SPAQuE

Charleroi : investigations historiques sur le site "Verreries des Ancres"

21/12/2015

SPAQuE a finalisé le bilan historique du site "Verreries des Ancres" à Charleroi.

 

En juin 2015, dans le cadre de la programmation FEDER 2014-2020, SPAQuE a finalisé le bilan historique des activités du site "Verreries des Ancres", localisé sur le territoire de la Ville de Charleroi. Les Verreries des Ancres occupaient la superficie s’étendant du nord du parking au centre du Palais des Expositions, mais seule la partie occupée par le parking est concernée par la zone d’intervention FEDER.

Le bilan historique, qui constitue la seconde étape de la chaîne des valeurs de SPAQuE, permet de cerner les principaux risques potentiels de contaminations compte tenu des activités passées, du terrain vierge jusqu’à aujourd’hui.

Au milieu du 19e siècle, l’emplacement actuel du parking est occupé par un moulin hydraulique, bâti au droit d’une ancienne redoute. Vers 1860, une verrerie pour la fabrication de verre plat (Casimir et Jules Lambert) est installée au sud de la zone investiguée. En 1872, Léon Mondron reprend cette verrerie et fonde la SA Verreries des Ancres. La fabrication du verre à vitre s’y poursuit jusqu’en 1934.
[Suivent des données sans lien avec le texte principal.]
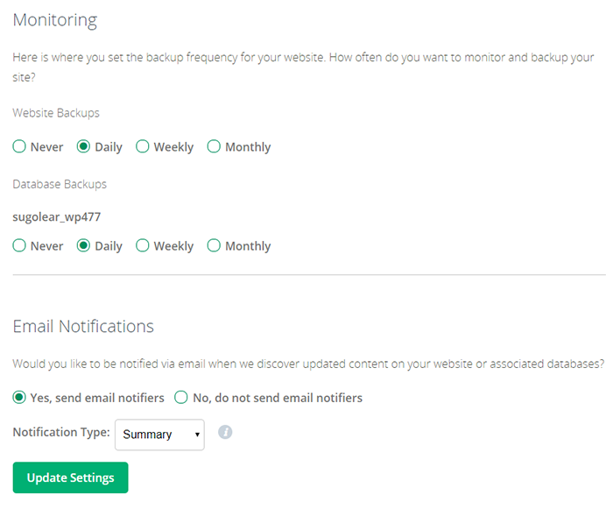613x509 pixels.
Task: Select Never for sugolear_wp477 database backups
Action: [x=19, y=246]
En 1935, l’usine est démolie. Son emplacement est acheté par la Ville de Charleroi qui y installe un dépôt d’immondices, utilisé jusqu’au début des années 1950. Les terrains de l’actuel parking servent de gare privée à la verrerie, raccordée à la ligne voisine. Au début du 20e siècle, l’emplacement est racheté par un charbonnage qui y aménage un terril durant les années 1930-1940. La ville achète le terril en 1954, puis, en 1974, le terrain sur lequel le Palais des Expositions aménage un parking.

Les bâtiments et infrastructures connus des verreries successives n’ont jamais empiété sur la zone d’intervention FEDER (la plupart se trouvaient au droit du Palais des Expositions). Cette zone n’était d’ailleurs pas bâtie à l’époque des activités industrielles.

 

Trois sources potentielles de pollution

Au droit de la zone d’intervention FEDER, le bilan historique a permis d’identifier trois sources potentielles de pollution (SPP), réparties en deux zones. Ces SPP consistent en un remblai (constitué de schiste, déchets de verrerie, cendrées diverses, inertes divers, immondices domestiques provenant d’un ancien dépotoir voisin), en une gare privée sur remblais et en un parking. La présence de matériaux inertes provenant de la démolition des fortifications voisines ne saurait être exclue (voire même de vestiges de l’ancienne redoute).

Ce site a fait l’objet de recherches documentaires auprès de diverses autorités administratives régionales, provinciales et fédérales. Des cartes et photos anciennes, publications et documents privés ont aussi été exploités afin de compléter les informations contenues dans les archives publiques.